Give it good light, remember to water it when needed, and regularly remove dead and dying leaves and blossoms. In another 6 months, repot it by removing a bit of soil from the bottom of the root ball and lowering the plant into the pot, adding fresh soil to cover the (small) neck.
Why is my African violet dying?
Over-watering is the most common way that people kill their African violets. Leaf or flower loss, limp plants, and crown and stem rot are all results of too much water. Insufficient watering causes roots to shrivel and die, the plant to lose vigor and color, and then collapse.
What is the lifespan of an African violet?
African violets can live a long time, as long as 50 years! To get them there, you need to provide good care which includes repotting African violets.
How often should I water my African violet?
“How often to water African violets?” is perhaps the most pondered African violet dilemma. The best guide is to feel the top of the soil: if it is dry to the touch, then it is time to water. African violets should be allowed to dry out between each watering for best results. Overwatering can kill a plant.
How do I know if my African violet is healthy?
You can tell if your violet has proper sunlight by checking the leaves. In too much sunlight, the leaves turn yellow and the edges burn. In too little sunlight, the leaves will appear to be a healthy green, but there will be no blooms. Check your African violet and adjust its exposure to sunlight accordingly.
What causes my African violet leaves to curl?
If the leaves on your African violet are curling under, the most likely cause is temperature. … Watering African violets with cool water can also be problematic. Let water warm to room temperature. Being too cold for too long will cause the leaves to turn brittle and curl under.
Do African violets like to be root bound?
Contrary to what you might have heard, African violets do not like to be root bound. … Roots of African violets grow out from the center more than they grow down. If you plant your violet in a pot that is as deep as it is wide, the roots will fill the diameter but will not get down to the lower part of the potting soil.
Do African violets die of old age?
The life span of an African violet is long — in fact, they can live forever, according to the Bay State African Violet Society.
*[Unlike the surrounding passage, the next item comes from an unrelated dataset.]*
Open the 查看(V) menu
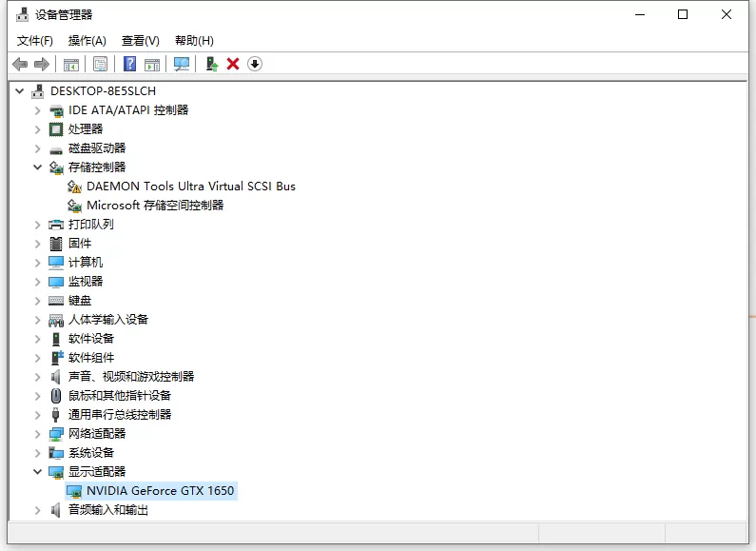Viewport: 756px width, 551px height. [141, 41]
Of course, this doesn’t mean you can plant them and leave them alone.
Should I repot my African violet?
Many successful growers of African Violets recommend repotting with fresh potting soil, twice a year or more. At the very least, an African Violet should be repotted whenever the plant becomes rootbound, i.e., the Violet has outgrown its current pot to the extent that its roots are growing out and around the rootball.
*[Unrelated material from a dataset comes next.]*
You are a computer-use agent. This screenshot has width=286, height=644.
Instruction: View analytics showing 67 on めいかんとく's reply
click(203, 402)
Can you touch African violet leaves?
There’s no doubt that African violet plants are beautiful. In looking at and caring for them, it’s tempting to touch the fuzzy leaves and colorful flowers. While most plants can take this attention with no adverse results, African violets seem to be sensitive to the touch.
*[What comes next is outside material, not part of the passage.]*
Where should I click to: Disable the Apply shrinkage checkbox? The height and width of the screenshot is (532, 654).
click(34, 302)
What kills African violets?
Use a broadleaf killer that contains 2,4-D or Dicamba, and it will selectively kill the violets without damaging the grass. Another great wild violet herbicide is called Drive (quinclorac). Quinclorac is also sold in other lawn weed control products, under differing names.
Should I cut the dead flowers off my African violet?
You can cut it off or, with some practice, “snap” it off with the flick of the wrist. African violets generally only will bloom once from the same axil so, unlike orchids, for example, there’s no need to leave old bloom stems on the plant. … Don’t fee squeamish about removing old or unsightly blooms (or leaves).
Why are the bottom leaves of my African violet drooping?
Watering is at the root of all African violet drooping leaves’ problem. For instance, when the potting soil is too dry, the leaves will droop because they aren’t getting enough moisture. On the other hand, the plant will also droop when the soil is too wet. … You should also use a well-draining potting soil.